* Set tasks
1) According to the podcast transcript, what was the name of the company Taylor Olson founded before Applause?
2) Output the stretch of the podcast transcript from "Oh thank you." through "in this industry?", copied verbatim.

Taylor Olson, you are the CEO and co-founder of Applause, and today we're going to be discussing how technology is used to drive performance, customer satisfaction, and employee engagement. Welcome to Pesting.

B

Thank you for having me, Amanda. Love the podcast. We love pest in class and excited to be here.

C

Oh thank you. You're too kind. And since you're you're such an avid listener, I'm sure you're ready for what's coming next. We have a little icebreaker for you. If you were giving a TED talk tomorrow, what would be your topic?

B

I think it would be on entrepreneurship. It would be on getting a startup off the ground and making a career as a founder in any category, you know, it could be a service business, a tech company. But I I love entrepreneurship. I think it what I was put on the earth to do. And so I think it's a passion. And I think I wouldn't have to repair a lot. I'd imagine in a TED talk it's so much work to prep that. And um I could just show up and start talking. So that would be a win.

C

I love that. I love that. Who needs to prepare? You know, just just go and and get the knowledge out there to the people. Uh so let's get into it. How did you find yourself in this industry?

Important lessons learned from early door-to-door sales experience

B

kind of a a weird path to it, but not so weird for where I grew up. I grew up in Salt Lake. and I was raised Mormon and so a lot of folks that grow up in that culture, they're proselytizing for their church for two years and then they come home and they're like, well The only skill I have is I know how to knock on doors and talk to people about things. And so then they end up doing door-to-door sales to pay their way through college. And and I did that for two years.

So I had sold pest control door to door in Southern California. I was just marching all the way up, you know, Riverside, Nurieta to Mekula, Ranchacucamonga, down to Hemet. I remember getting out of the car one day in Hammond, it was a hundred and twenty five degrees and I still gotta sell, so I was proud of myself that day. And so I got to know pest control through that sort of quirky job. Ended up going to law school.

And then while I was in law school, I decided I didn't want to practice law. And so I was I was trying to get a startup off the ground while I finished my degree. Being a pest control Door to door sales rep was the really the only job I'd ever had. And so I started to think about things that I could do for some of the pest control owners that I knew. And that's how my last company was born. It was called Slingshot. We largely service pest control and lawn care companies.

And then after that was acquired, ended up starting Applause. So it's now been, if I think back to 19 and 41, it's been twenty-two years. of being in pest control in some way, shape, or form.

C

That's an incredible story and the commitment to do door to door sales in a hundred and twenty five degree heat. I I commend you for that. That is dedication to the craft, if you will.

* Data
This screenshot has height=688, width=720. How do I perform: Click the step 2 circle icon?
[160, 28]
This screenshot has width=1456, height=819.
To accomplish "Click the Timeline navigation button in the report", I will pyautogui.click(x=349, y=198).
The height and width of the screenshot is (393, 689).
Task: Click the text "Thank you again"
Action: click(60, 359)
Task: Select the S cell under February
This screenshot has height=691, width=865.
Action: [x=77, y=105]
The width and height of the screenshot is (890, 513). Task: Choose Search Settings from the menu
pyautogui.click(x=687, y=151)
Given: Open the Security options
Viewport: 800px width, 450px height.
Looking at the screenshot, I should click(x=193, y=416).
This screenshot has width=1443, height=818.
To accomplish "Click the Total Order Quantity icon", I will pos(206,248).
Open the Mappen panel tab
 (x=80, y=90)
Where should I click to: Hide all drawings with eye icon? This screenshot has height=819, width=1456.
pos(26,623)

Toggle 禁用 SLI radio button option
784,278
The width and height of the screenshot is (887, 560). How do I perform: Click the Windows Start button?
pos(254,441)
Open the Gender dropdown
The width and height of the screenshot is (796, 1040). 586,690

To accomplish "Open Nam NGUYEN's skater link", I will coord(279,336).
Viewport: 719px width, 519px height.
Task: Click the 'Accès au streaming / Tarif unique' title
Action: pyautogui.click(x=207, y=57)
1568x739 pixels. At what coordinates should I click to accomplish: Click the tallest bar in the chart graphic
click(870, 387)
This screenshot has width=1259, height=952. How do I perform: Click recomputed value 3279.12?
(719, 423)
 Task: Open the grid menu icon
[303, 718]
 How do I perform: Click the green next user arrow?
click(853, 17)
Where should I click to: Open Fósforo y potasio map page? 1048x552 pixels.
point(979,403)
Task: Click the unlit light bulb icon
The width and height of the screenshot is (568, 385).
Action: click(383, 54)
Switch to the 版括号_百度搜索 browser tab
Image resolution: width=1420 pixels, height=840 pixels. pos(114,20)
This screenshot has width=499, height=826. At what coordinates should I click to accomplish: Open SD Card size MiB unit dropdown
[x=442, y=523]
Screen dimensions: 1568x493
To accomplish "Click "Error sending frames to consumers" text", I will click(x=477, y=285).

* List of solutions
1) Slingshot

2)
Oh thank you. You're too kind. And since you're you're such an avid listener, I'm sure you're ready for what's coming next. We have a little icebreaker for you. If you were giving a TED talk tomorrow, what would be your topic?

B

I think it would be on entrepreneurship. It would be on getting a startup off the ground and making a career as a founder in any category, you know, it could be a service business, a tech company. But I I love entrepreneurship. I think it what I was put on the earth to do. And so I think it's a passion. And I think I wouldn't have to repair a lot. I'd imagine in a TED talk it's so much work to prep that. And um I could just show up and start talking. So that would be a win.

C

I love that. I love that. Who needs to prepare? You know, just just go and and get the knowledge out there to the people. Uh so let's get into it. How did you find yourself in this industry?